__RECORDS SHOWN__:

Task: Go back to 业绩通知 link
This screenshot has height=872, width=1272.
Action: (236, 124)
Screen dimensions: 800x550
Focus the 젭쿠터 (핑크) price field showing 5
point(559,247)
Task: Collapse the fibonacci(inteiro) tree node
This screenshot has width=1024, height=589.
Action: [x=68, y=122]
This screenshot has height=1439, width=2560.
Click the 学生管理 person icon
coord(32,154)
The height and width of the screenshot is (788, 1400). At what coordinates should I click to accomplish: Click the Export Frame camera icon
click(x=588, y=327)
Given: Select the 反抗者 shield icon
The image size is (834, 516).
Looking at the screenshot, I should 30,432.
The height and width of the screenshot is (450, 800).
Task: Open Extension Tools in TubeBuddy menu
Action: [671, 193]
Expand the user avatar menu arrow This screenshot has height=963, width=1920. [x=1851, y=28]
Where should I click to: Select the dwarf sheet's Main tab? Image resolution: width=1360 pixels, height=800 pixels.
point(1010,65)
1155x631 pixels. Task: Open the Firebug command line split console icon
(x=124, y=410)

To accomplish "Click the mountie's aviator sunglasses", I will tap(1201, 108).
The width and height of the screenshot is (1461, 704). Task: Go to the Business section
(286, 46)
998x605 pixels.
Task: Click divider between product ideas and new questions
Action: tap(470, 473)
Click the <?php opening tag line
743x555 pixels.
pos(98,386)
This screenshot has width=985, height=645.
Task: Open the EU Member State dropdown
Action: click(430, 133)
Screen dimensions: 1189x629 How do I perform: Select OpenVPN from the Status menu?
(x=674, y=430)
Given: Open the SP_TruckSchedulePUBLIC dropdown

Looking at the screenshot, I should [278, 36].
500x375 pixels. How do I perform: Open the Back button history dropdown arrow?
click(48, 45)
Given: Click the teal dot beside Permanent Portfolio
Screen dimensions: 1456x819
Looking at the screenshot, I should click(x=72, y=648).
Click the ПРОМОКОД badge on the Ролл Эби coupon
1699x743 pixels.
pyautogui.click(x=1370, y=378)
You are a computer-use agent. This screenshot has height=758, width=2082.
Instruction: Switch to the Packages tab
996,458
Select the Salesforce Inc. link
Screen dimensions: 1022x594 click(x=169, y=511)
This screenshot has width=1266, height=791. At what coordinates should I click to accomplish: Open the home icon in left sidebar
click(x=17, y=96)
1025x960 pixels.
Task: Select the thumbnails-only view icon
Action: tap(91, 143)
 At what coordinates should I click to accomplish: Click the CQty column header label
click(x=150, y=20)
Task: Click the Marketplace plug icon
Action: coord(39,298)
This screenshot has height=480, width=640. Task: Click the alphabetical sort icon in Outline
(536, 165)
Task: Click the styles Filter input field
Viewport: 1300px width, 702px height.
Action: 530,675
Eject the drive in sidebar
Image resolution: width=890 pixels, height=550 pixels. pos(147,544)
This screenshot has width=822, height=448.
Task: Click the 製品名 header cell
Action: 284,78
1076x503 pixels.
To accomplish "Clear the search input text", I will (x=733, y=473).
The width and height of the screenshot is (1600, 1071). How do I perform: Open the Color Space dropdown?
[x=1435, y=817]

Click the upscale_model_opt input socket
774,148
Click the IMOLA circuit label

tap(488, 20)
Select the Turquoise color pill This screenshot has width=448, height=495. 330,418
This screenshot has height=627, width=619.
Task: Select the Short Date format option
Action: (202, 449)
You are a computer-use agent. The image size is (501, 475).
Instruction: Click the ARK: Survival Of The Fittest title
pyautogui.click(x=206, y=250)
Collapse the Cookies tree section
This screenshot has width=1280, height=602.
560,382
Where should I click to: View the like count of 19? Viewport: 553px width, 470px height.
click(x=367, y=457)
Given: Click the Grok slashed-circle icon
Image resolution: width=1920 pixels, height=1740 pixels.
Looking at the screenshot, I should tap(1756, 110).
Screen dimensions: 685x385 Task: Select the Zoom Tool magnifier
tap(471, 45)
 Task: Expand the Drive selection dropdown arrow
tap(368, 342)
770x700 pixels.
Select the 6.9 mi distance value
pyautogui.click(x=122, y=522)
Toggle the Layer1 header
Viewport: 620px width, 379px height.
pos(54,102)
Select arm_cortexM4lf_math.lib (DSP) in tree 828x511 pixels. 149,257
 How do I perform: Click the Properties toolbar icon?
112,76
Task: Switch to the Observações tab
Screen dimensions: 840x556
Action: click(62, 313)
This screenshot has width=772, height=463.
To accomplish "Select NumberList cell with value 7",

__WORK TASK__: Write out every entry exactly as it appears.

__ANSWER SECTION__:
Task: Go back to 业绩通知 link
This screenshot has height=872, width=1272.
Action: (236, 124)
Screen dimensions: 800x550
Focus the 젭쿠터 (핑크) price field showing 5
point(559,247)
Task: Collapse the fibonacci(inteiro) tree node
This screenshot has width=1024, height=589.
Action: [x=68, y=122]
This screenshot has height=1439, width=2560.
Click the 学生管理 person icon
coord(32,154)
The height and width of the screenshot is (788, 1400). At what coordinates should I click to accomplish: Click the Export Frame camera icon
click(x=588, y=327)
Given: Select the 反抗者 shield icon
The image size is (834, 516).
Looking at the screenshot, I should 30,432.
The height and width of the screenshot is (450, 800).
Task: Open Extension Tools in TubeBuddy menu
Action: [671, 193]
Expand the user avatar menu arrow This screenshot has height=963, width=1920. [x=1851, y=28]
Where should I click to: Select the dwarf sheet's Main tab? Image resolution: width=1360 pixels, height=800 pixels.
point(1010,65)
1155x631 pixels. Task: Open the Firebug command line split console icon
(x=124, y=410)

To accomplish "Click the mountie's aviator sunglasses", I will tap(1201, 108).
The width and height of the screenshot is (1461, 704). Task: Go to the Business section
(286, 46)
998x605 pixels.
Task: Click divider between product ideas and new questions
Action: tap(470, 473)
Click the <?php opening tag line
743x555 pixels.
pos(98,386)
This screenshot has width=985, height=645.
Task: Open the EU Member State dropdown
Action: click(430, 133)
Screen dimensions: 1189x629 How do I perform: Select OpenVPN from the Status menu?
(x=674, y=430)
Given: Open the SP_TruckSchedulePUBLIC dropdown

Looking at the screenshot, I should [278, 36].
500x375 pixels. How do I perform: Open the Back button history dropdown arrow?
click(48, 45)
Given: Click the teal dot beside Permanent Portfolio
Screen dimensions: 1456x819
Looking at the screenshot, I should click(x=72, y=648).
Click the ПРОМОКОД badge on the Ролл Эби coupon
1699x743 pixels.
pyautogui.click(x=1370, y=378)
You are a computer-use agent. This screenshot has height=758, width=2082.
Instruction: Switch to the Packages tab
996,458
Select the Salesforce Inc. link
Screen dimensions: 1022x594 click(x=169, y=511)
This screenshot has width=1266, height=791. At what coordinates should I click to accomplish: Open the home icon in left sidebar
click(x=17, y=96)
1025x960 pixels.
Task: Select the thumbnails-only view icon
Action: tap(91, 143)
 At what coordinates should I click to accomplish: Click the CQty column header label
click(x=150, y=20)
Task: Click the Marketplace plug icon
Action: coord(39,298)
This screenshot has height=480, width=640. Task: Click the alphabetical sort icon in Outline
(536, 165)
Task: Click the styles Filter input field
Viewport: 1300px width, 702px height.
Action: 530,675
Eject the drive in sidebar
Image resolution: width=890 pixels, height=550 pixels. pos(147,544)
This screenshot has width=822, height=448.
Task: Click the 製品名 header cell
Action: 284,78
1076x503 pixels.
To accomplish "Clear the search input text", I will (x=733, y=473).
The width and height of the screenshot is (1600, 1071). How do I perform: Open the Color Space dropdown?
[x=1435, y=817]

Click the upscale_model_opt input socket
774,148
Click the IMOLA circuit label

tap(488, 20)
Select the Turquoise color pill This screenshot has width=448, height=495. 330,418
This screenshot has height=627, width=619.
Task: Select the Short Date format option
Action: (202, 449)
You are a computer-use agent. The image size is (501, 475).
Instruction: Click the ARK: Survival Of The Fittest title
pyautogui.click(x=206, y=250)
Collapse the Cookies tree section
This screenshot has width=1280, height=602.
560,382
Where should I click to: View the like count of 19? Viewport: 553px width, 470px height.
click(x=367, y=457)
Given: Click the Grok slashed-circle icon
Image resolution: width=1920 pixels, height=1740 pixels.
Looking at the screenshot, I should tap(1756, 110).
Screen dimensions: 685x385 Task: Select the Zoom Tool magnifier
tap(471, 45)
 Task: Expand the Drive selection dropdown arrow
tap(368, 342)
770x700 pixels.
Select the 6.9 mi distance value
pyautogui.click(x=122, y=522)
Toggle the Layer1 header
Viewport: 620px width, 379px height.
pos(54,102)
Select arm_cortexM4lf_math.lib (DSP) in tree 828x511 pixels. 149,257
 How do I perform: Click the Properties toolbar icon?
112,76
Task: Switch to the Observações tab
Screen dimensions: 840x556
Action: click(62, 313)
This screenshot has width=772, height=463.
To accomplish "Select NumberList cell with value 7",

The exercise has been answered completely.